Researchers from the Veterans Affairs Palo Alto Health Care System, Stanford University School of Medicine and the University of Toronto evaluated the cost effectiveness of different methods of defending against the release of anthrax from an aircraft over a large city.
The World Health Organization has estimated that such an attack over a city of 5 million people would result in about 250,000 deaths.
Owens’ team developed a model to compare potential costs, harm and benefits of four response strategies following this type of attack: no vaccination or antibiotics; vaccination alone; antibiotics alone; or a combination of antibiotics and vaccination.

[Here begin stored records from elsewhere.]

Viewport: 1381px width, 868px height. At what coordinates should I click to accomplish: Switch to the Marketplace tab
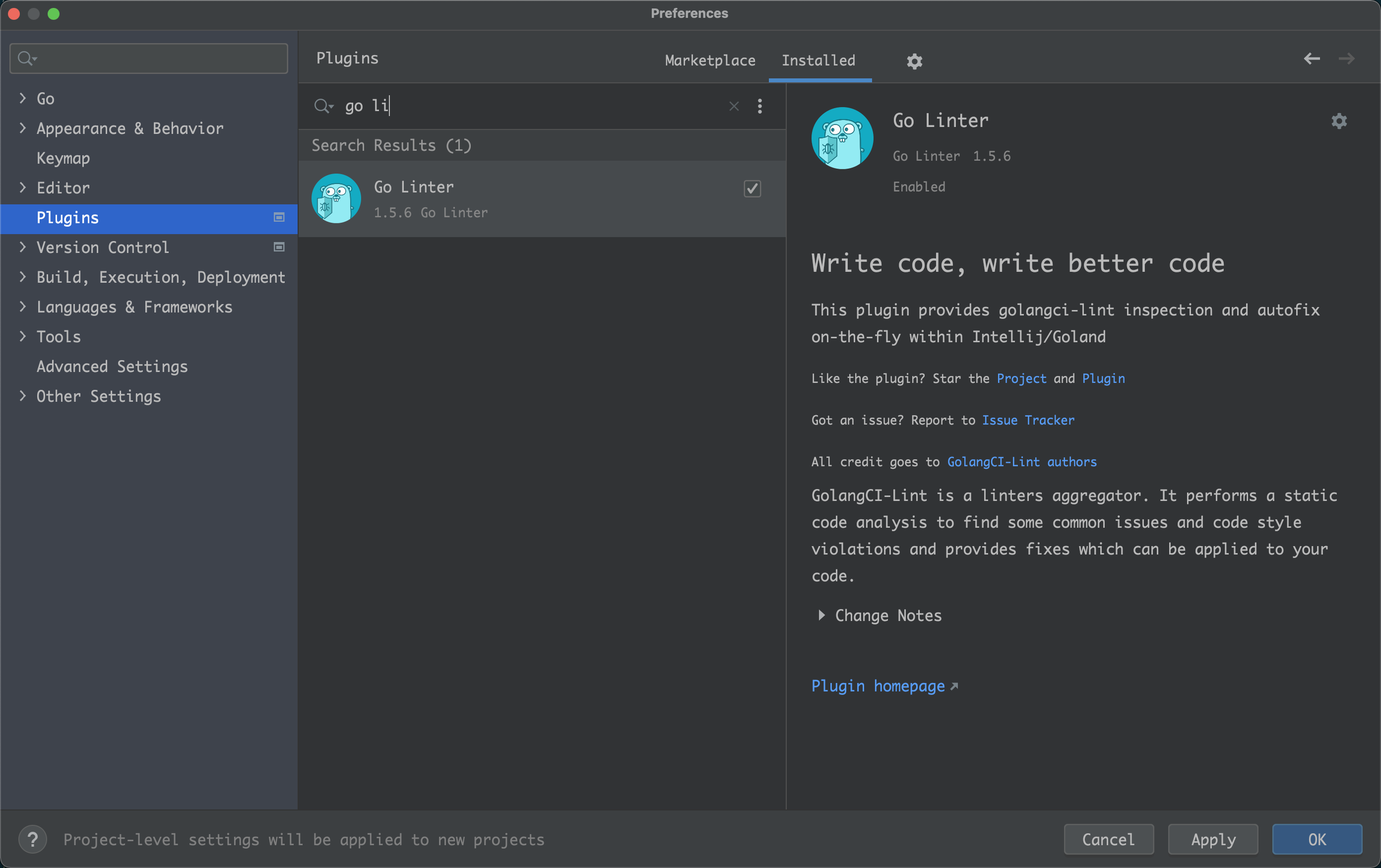coord(709,60)
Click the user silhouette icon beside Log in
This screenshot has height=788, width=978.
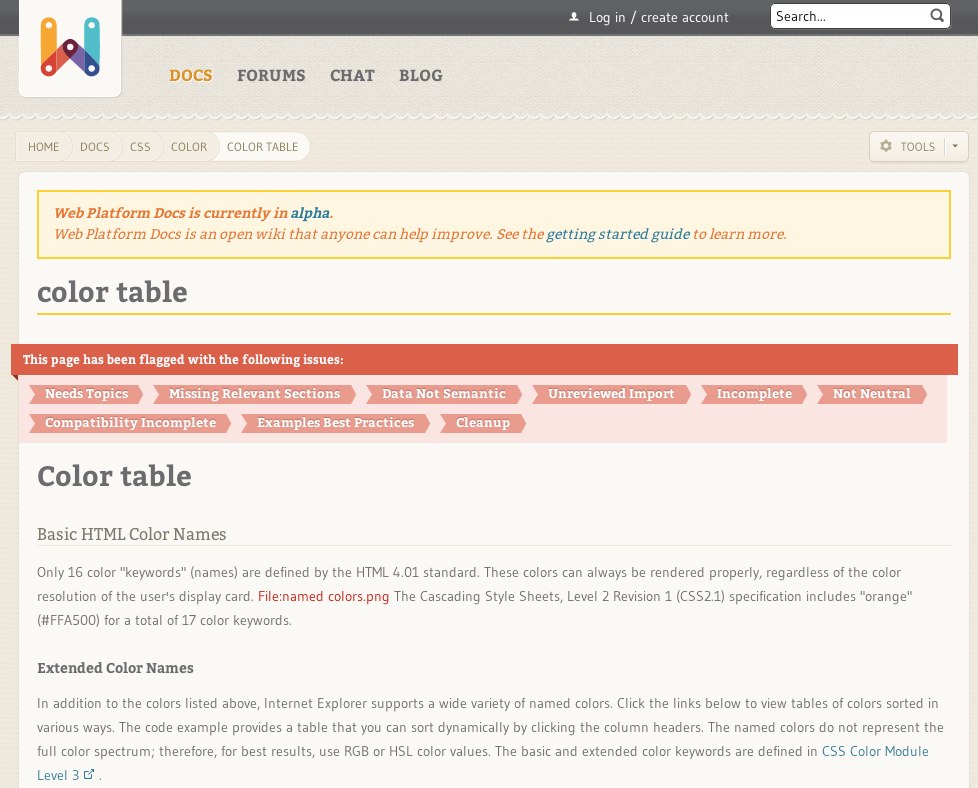[x=573, y=16]
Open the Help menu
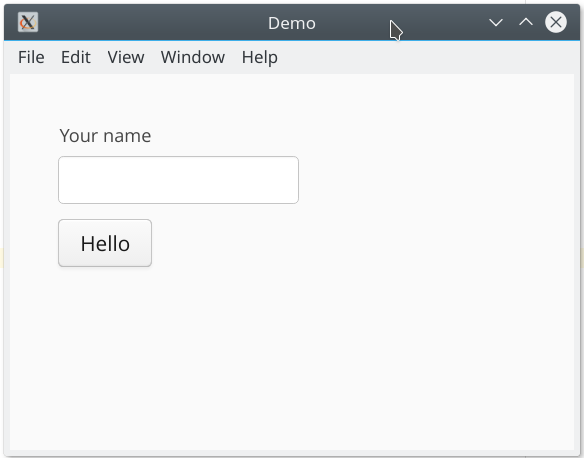584x458 pixels. pos(260,57)
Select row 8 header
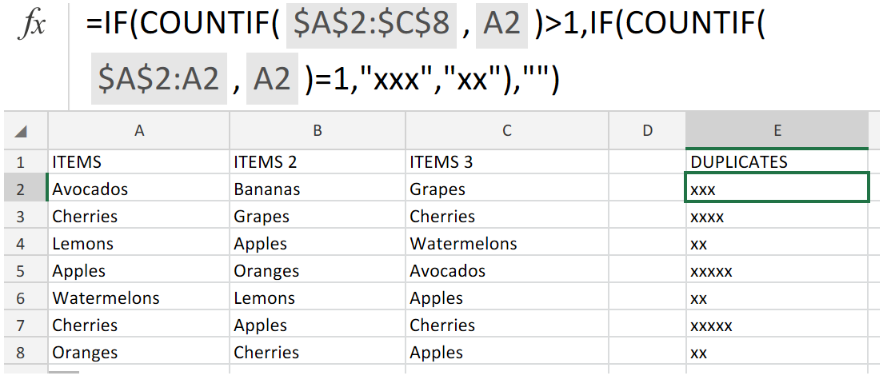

Reporting in the April 19 issue of the Annals of Internal Medicine, they conclude that a vaccination-antibiotics combination was the most effective—and least expensive—way to prevent death and disease. The intervention cost an estimated $46,099 per person and resulted in an average four-month gain of life when compared to vaccination alone. The combination approach also resulted in a net cost saving of $355 per person when compared to vaccination alone.
But the researchers stressed that these benefit can only occur if effective rapid vaccine and antibiotic distribution systems are already in place. “There must be a way to get antibiotics to a very large number of people very rapidly,” Owens said.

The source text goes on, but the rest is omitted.